Rejection isn’t the Worst Thing
[my memere: an ancestor who teaches me about courage daily]
One of the things that I think students of all stripes (but particularly students new to high school, undergrad and grad school) struggle with is rejection. At some point in our lives we all go from being the smartest kid in the class, to that person struggling to wrap our head around some especially difficult material. For those of us who spend the majority of our youth self-defining around our academic ability, this moment can be particularly heart-breaking/wrenching.
My moment of academic humility came during my first year in graduate school. The material was so difficult, the course load was so heavy, and my peers were so intellectually sophisticated that I felt totally out of my league. The rejection was constant as I struggled to achieve academically, socially and personally.
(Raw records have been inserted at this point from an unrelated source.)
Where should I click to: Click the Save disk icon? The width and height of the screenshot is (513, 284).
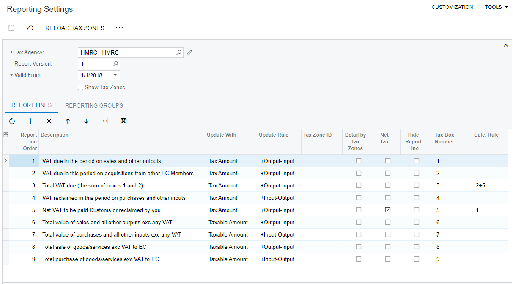click(x=11, y=28)
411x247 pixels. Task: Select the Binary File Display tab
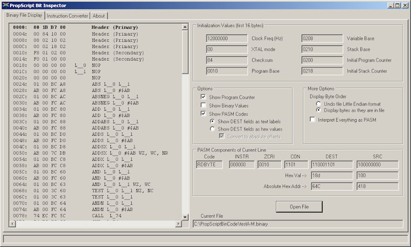point(24,15)
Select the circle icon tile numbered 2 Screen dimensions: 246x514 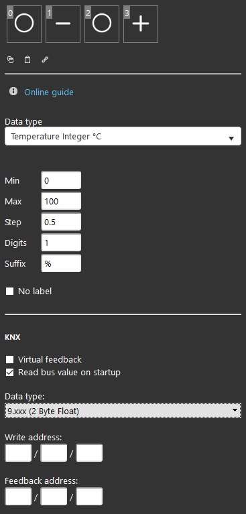102,24
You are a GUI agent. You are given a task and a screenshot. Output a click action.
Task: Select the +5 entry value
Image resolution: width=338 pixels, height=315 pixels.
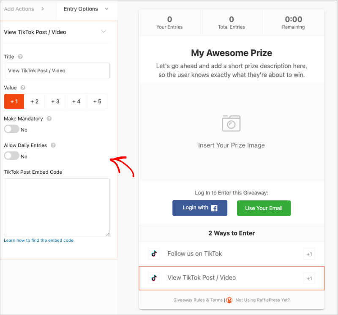click(x=97, y=101)
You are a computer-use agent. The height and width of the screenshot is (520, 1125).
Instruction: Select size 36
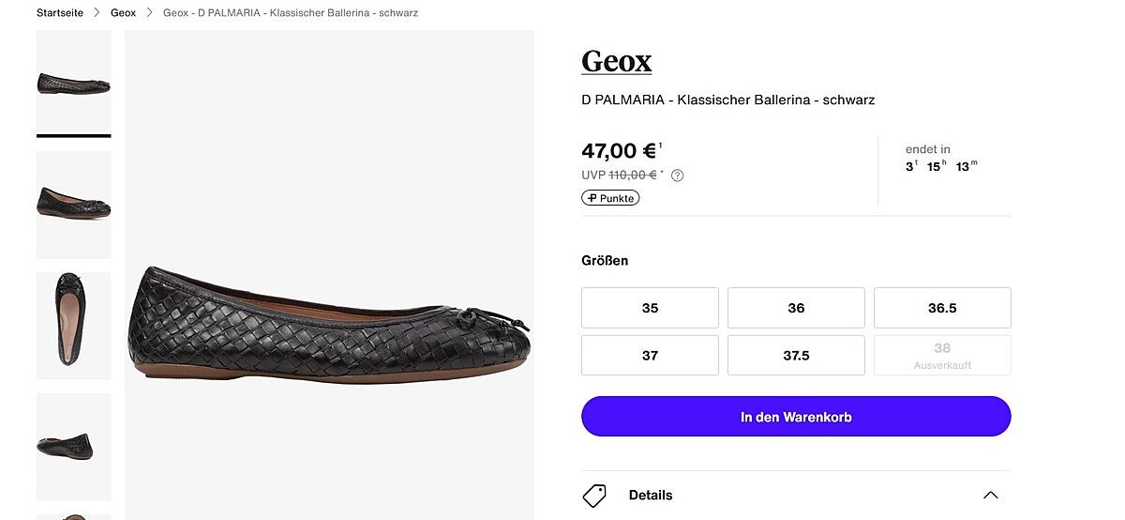tap(796, 308)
Eventually though, I made it through my course work, my exams and even my dissertation proposal, and suddenly I found myself facing the mountain that is my dissertation. I went into the data collection process expecting to struggle. But surprisingly designing interview protocols and collecting the stories and experiences of black women living below the poverty line turned out to be a major source of joy in my life.
For the first time in five years I found myself waking up with a sense of excitement about my days work. It’s funny because everyday as I would head out to work, my partner at the time, as well as other family members would express worry and concern. In retrospect, I guess their fears were legitimate, I was working in a neighborhood where the rate of violence was 200% higher than the rest of the city.
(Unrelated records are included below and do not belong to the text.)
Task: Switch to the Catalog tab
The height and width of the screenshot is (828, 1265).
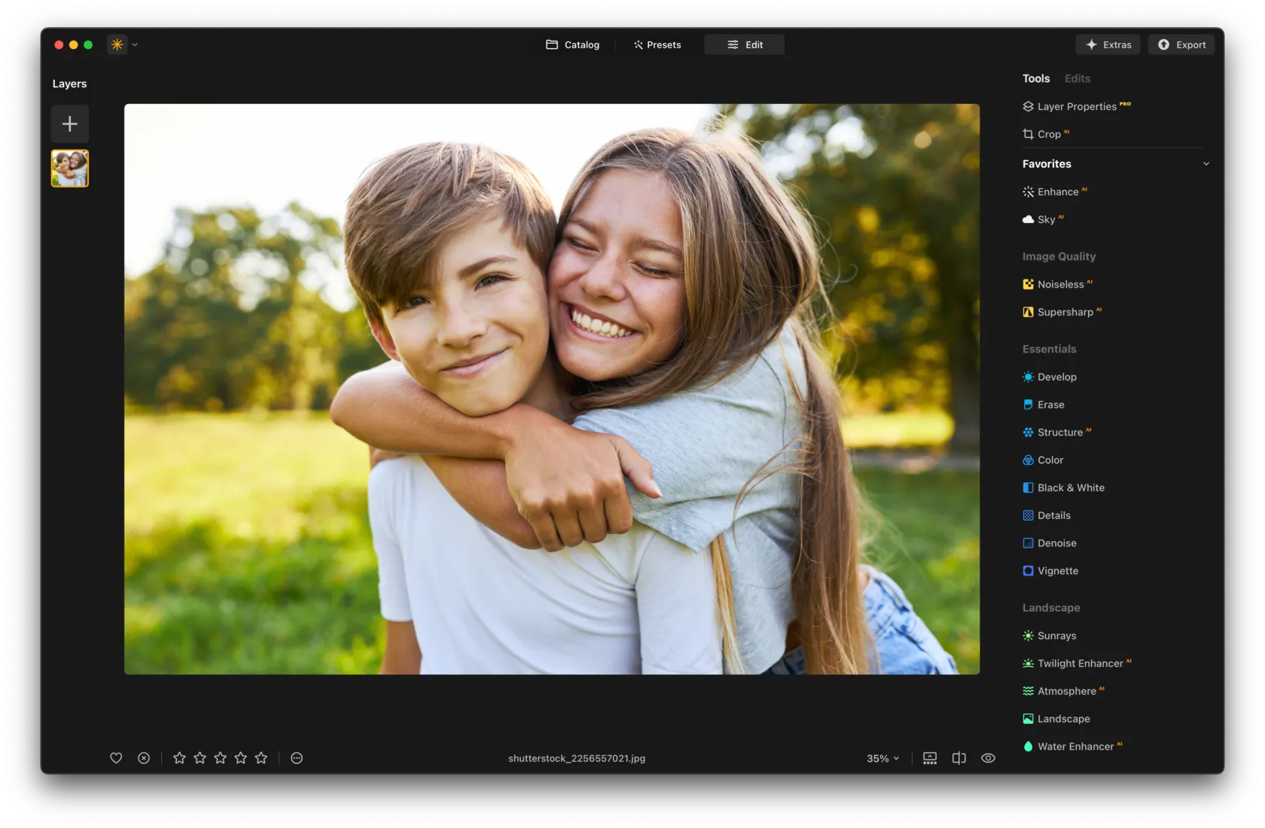Action: (x=573, y=44)
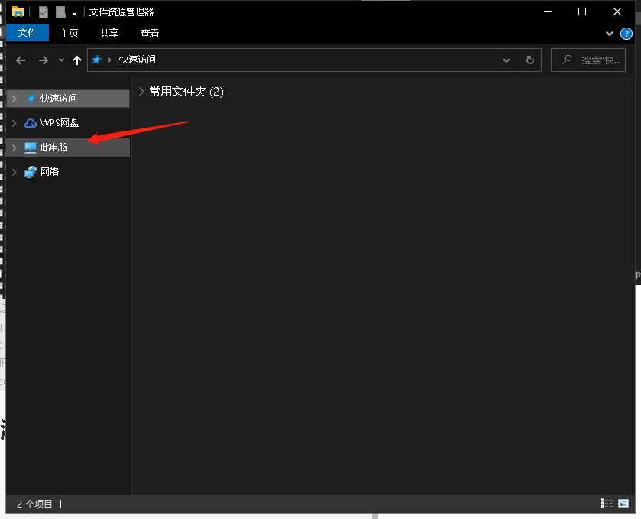
Task: Open 此电脑 in the navigation pane
Action: (x=53, y=147)
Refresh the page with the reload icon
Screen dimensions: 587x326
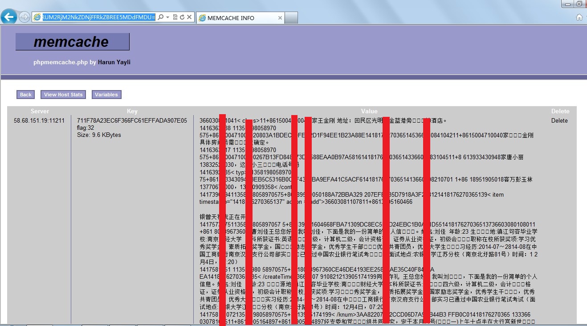[x=182, y=17]
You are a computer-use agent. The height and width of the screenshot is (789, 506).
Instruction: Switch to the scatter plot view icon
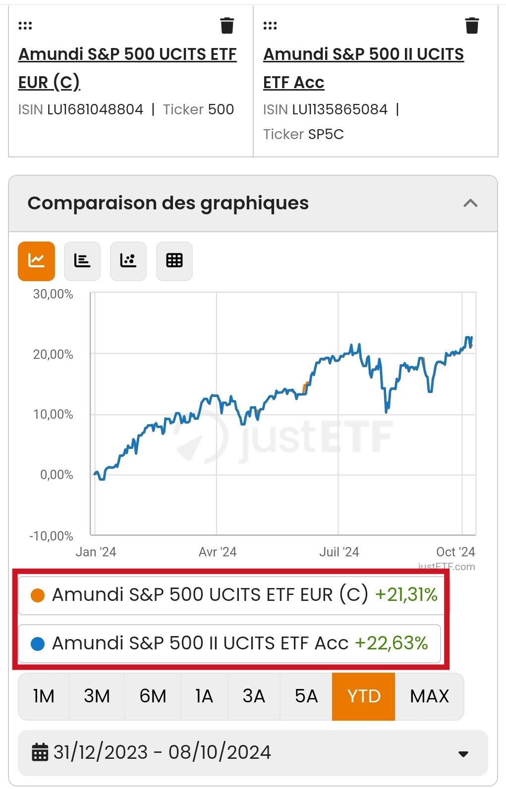(128, 261)
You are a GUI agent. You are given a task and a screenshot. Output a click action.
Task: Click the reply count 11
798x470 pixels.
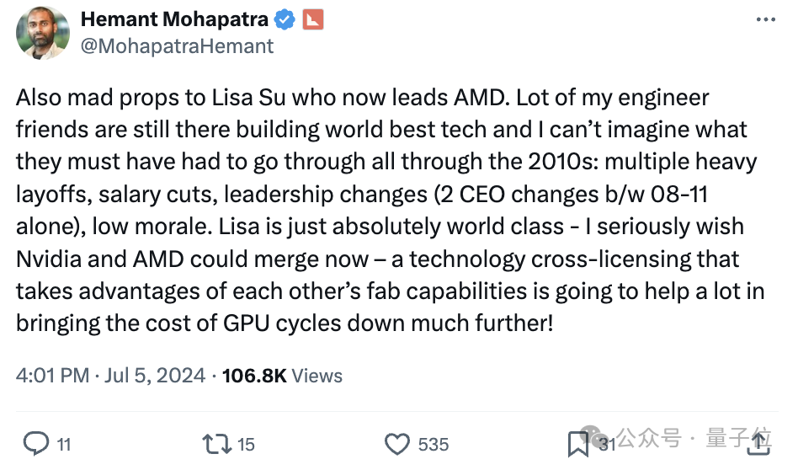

But I never had any problems. I found that encountering so much rejection during my graduate school years had a profound effect on me. Those previous four years deeply humbled me, and it enabled me to approach each woman I interviewed with the deepest sense of care and respect. I entered my data collection process feeling like a regular girl from Detroit. I didn’t think of myself as particularly special or talented, because I’d spent the last couple of years coming face to face with my own short-comings.
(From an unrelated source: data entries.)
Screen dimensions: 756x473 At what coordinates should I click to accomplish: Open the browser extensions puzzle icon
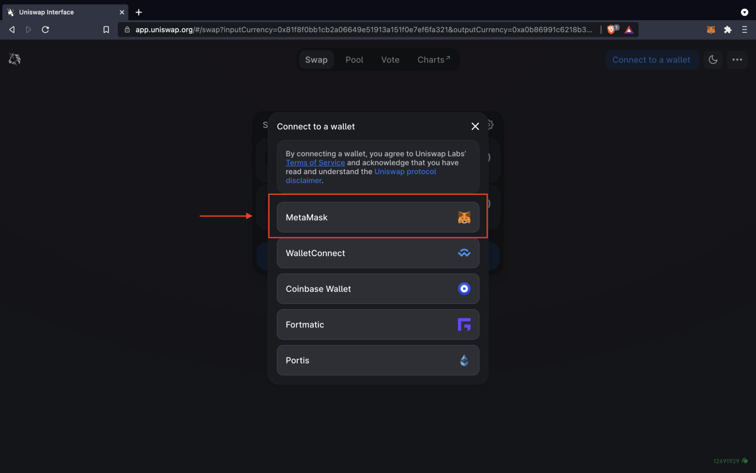[728, 30]

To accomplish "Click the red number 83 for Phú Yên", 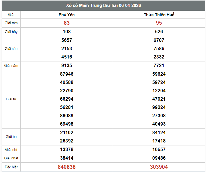I will click(67, 23).
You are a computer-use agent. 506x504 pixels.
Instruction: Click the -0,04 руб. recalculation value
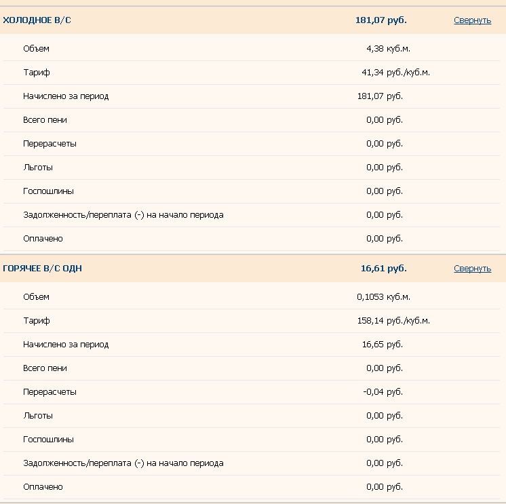[383, 392]
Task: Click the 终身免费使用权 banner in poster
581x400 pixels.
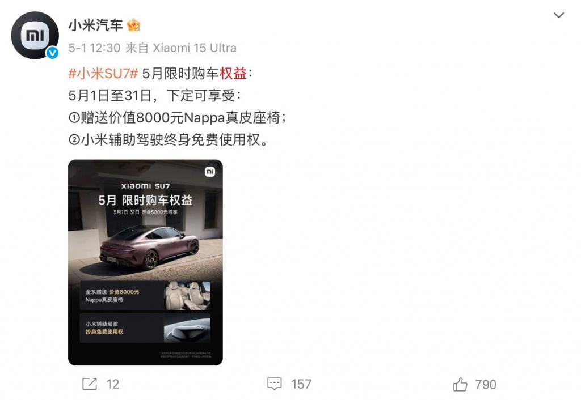Action: coord(145,328)
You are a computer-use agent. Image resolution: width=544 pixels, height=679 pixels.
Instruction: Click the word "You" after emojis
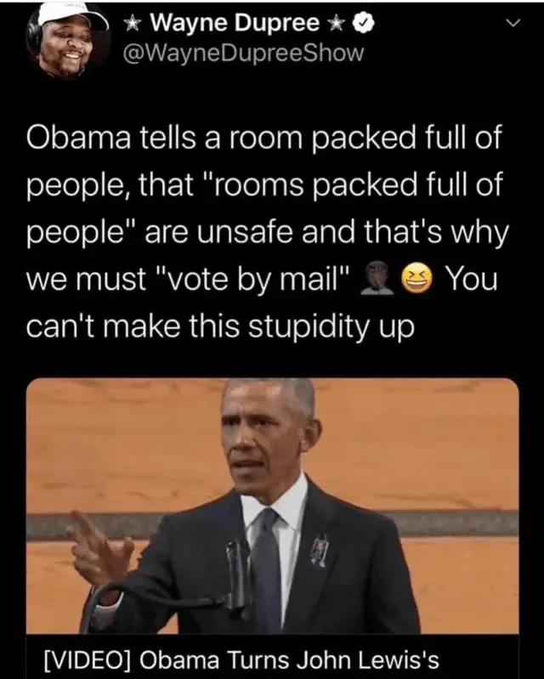(x=473, y=279)
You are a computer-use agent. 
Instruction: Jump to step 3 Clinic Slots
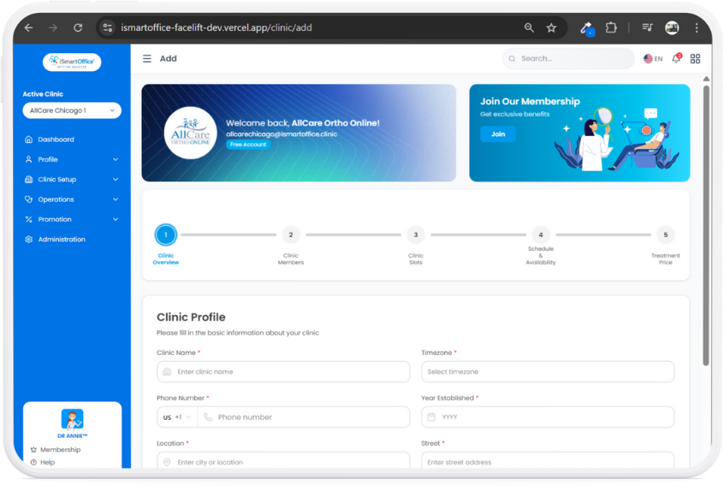tap(415, 235)
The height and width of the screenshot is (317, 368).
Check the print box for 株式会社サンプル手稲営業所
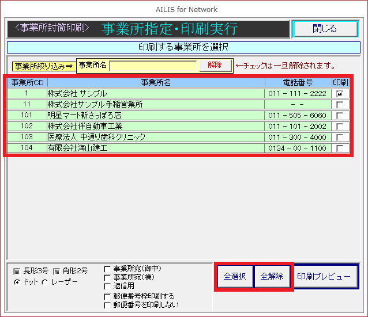[340, 104]
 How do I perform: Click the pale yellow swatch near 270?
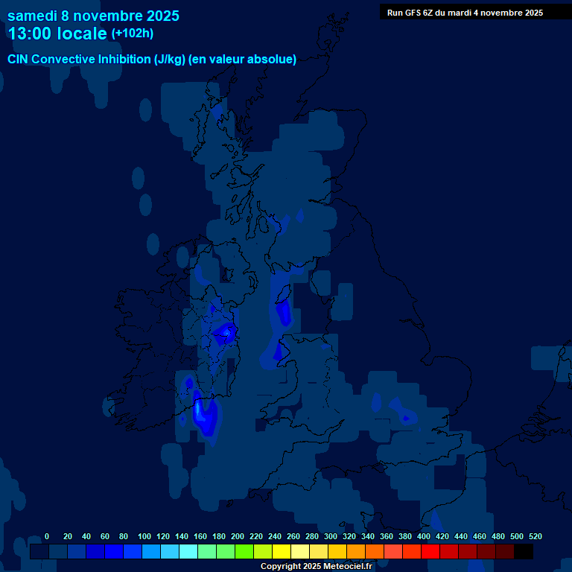tap(300, 552)
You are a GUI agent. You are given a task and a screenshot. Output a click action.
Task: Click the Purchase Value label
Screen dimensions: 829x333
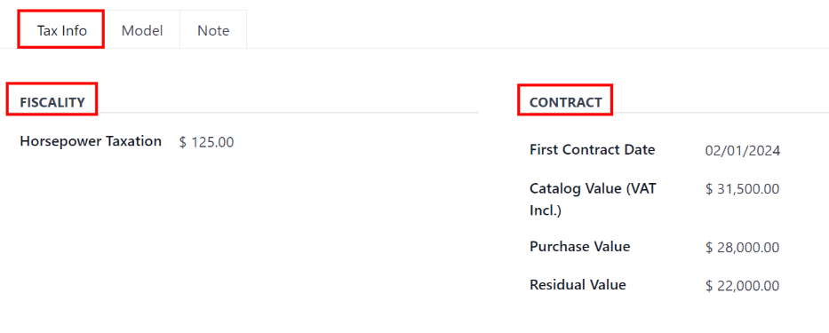click(x=580, y=246)
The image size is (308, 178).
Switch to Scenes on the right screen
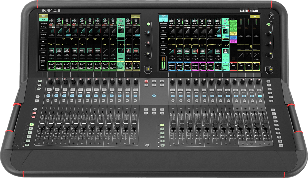tap(163, 45)
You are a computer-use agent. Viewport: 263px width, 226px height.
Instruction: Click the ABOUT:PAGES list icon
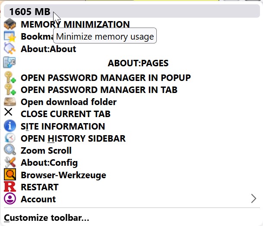click(10, 63)
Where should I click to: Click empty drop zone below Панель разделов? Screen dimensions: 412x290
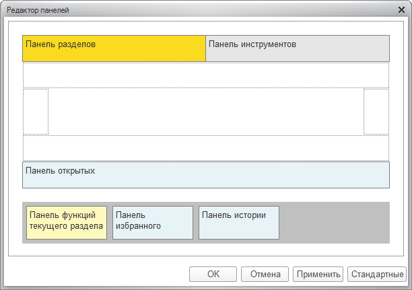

What I found, as I collected all that data and started writing the stories therein, was that my humility and my desire to serve is the thing. It’s the thing that makes me special and it’s the thing that I have to offer both my academic and interpersonal communities. Ultimately, as I enter my last year of graduate school. I find myself exceptionally grateful for the twenty-two years I’ve spent in educational institutions of all shapes and sizes. Specifically, the rejection I encountered in graduate school has made me brave, resilient and mature in a way that I wasn’t when I first arrived in Chicago at twenty-two.
At the end of the day, it turn’s out, rejection isn’t the worst thing.